Question

a plane traveled 3246 miles with the wind in 6 hours, and 2814 miles against the wind in the same time. Find the speed of the plane and the wind

Answer 1

Divide to find the two speeds.

Answer 2

Then you'll have plane + wind for one and plane - wind for the other.

Answer 3

Those will be your two equations to solve for the two unknowns.

Answer 4

that really didnt help.

Answer 5

Have you done any similar problems before?

Answer 6

no

Answer 7

What don't you understand about what I told you to do?

Answer 8

you were vague

Answer 9

i onyl have 4 minutes can someone pleqsae help me

Answer 10

\[\frac{ 3246 }{ 6 }=v_p+v_w\]
\[\frac{ 2814 }{ 6 }=v_p-v_w\]

Answer 11

I'm vague because I want you to do some thinking on your own, @strcaitlyn13 .
I have respect for your intelligence and don't want to insult you by telling you things you already know.

Answer 12

3246/(p+w) =6
2184/(p-w) =6
p+w=3246/6
p-w=2184/6
solve for p and w
p+w=541
p-w=364
add
2p=905
p=905/2
subtract
2w=177
w=177/2

Answer 13

And then there's always that helpful soul who will insult your intelligence and betray the sanctity of the learning process (*cough* code of conduct *cough*) by merely giving you the solution.
Oh well, not everyone wants to actually be educated.

Answer 14

so is it 88.5? and 354

Answer 15

452.5,88.5

Answer 16

Ah, all that work, and your solutions are incorrect, @gomathi ...

Answer 17

Here's a hint: The solutions are whole numbers.

Answer 18

One of the advantages of math, is the ability to verify your answers or "checking" them.
In this case, let us verify the answer 452.5 mph for the airplane speed and 88.5 mph for the wind speed. when the plane was flying with the wind, the combined speed using d=rt,
3246=r6, thus rate is 3246/r or 541 mph now for check: 452.5 + 88.5 = 541.0 that checks out.

Answer 19

When the plane is flying against the wind, you can also verify those values.

Answer 20

Uh huh, and do those check out?

Answer 21

They do indeed.

Answer 22

Really?

"a plane traveled 3246 miles with the wind in 6 hours, and 2814 miles against the wind in the same time.

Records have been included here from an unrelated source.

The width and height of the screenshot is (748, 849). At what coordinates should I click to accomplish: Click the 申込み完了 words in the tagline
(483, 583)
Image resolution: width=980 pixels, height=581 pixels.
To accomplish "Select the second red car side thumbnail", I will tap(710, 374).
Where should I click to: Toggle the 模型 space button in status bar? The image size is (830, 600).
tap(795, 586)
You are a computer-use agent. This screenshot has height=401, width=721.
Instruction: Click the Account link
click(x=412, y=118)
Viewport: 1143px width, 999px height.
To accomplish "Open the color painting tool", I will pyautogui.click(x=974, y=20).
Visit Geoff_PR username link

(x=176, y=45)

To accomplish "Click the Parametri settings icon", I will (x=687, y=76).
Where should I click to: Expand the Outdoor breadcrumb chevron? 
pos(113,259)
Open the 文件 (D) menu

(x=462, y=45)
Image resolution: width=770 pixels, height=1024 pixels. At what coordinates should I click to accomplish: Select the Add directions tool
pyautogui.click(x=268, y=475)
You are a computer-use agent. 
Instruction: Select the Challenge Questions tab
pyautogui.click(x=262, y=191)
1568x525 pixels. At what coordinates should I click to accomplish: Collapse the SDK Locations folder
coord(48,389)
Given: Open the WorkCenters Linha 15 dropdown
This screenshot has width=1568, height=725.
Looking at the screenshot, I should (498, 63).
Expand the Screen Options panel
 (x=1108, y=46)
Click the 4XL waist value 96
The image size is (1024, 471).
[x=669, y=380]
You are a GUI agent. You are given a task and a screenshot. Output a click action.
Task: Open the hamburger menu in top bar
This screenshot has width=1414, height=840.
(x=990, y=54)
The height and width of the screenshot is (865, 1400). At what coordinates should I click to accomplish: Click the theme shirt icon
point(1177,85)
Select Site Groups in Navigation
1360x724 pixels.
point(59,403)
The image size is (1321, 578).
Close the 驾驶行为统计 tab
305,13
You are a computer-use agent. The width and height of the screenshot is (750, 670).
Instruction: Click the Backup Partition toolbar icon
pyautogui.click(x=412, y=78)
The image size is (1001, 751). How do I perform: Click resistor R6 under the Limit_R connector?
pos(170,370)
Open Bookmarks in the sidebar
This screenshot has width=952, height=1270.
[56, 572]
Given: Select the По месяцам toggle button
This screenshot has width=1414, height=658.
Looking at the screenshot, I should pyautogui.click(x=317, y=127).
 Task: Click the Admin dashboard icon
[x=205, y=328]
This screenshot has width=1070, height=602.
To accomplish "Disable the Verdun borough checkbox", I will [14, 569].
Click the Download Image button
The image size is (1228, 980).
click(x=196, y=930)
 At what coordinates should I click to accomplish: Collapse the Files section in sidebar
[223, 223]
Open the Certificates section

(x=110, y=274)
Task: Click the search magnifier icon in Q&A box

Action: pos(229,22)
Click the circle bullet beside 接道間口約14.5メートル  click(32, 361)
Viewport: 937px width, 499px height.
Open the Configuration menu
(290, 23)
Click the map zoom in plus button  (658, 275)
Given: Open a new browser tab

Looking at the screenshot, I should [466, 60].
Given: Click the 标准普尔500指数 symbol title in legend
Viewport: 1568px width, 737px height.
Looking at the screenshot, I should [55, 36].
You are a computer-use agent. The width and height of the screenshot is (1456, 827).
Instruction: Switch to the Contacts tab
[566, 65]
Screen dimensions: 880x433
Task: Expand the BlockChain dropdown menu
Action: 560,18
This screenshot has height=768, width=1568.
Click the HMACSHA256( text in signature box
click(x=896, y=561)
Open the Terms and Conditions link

Find the speed of the plane and the wind"

Answer 23

As show in my post the combined rate (mph) when traveling with the wind would be
3246/6 or a rate of 541 mph. This is the result of the airplane's speed plus the wind speed. or plane + wind = 541 mph.
In a similar manner calculate the combined rate when flying in opposition to the wind (against the wind) that would be 2814/6 = 469 mph. This is the airplane speed minus the wind speed.
let A = airplane speed and
let W = wind speed
A+W=541 mph
A-W=469 mph using elimination method
2A = 1 0 1 0
A= 505 New "corrected" speed if plane is now 505 mph (lol)
W=541-505 =36 mph a more reasonable wind speed !
I see where the value of 2184 was used instead of 2814 resulting in an error.
Good catch Cliffsedge.

Answer 24

I wouldn't want to fly in hurricane force winds either.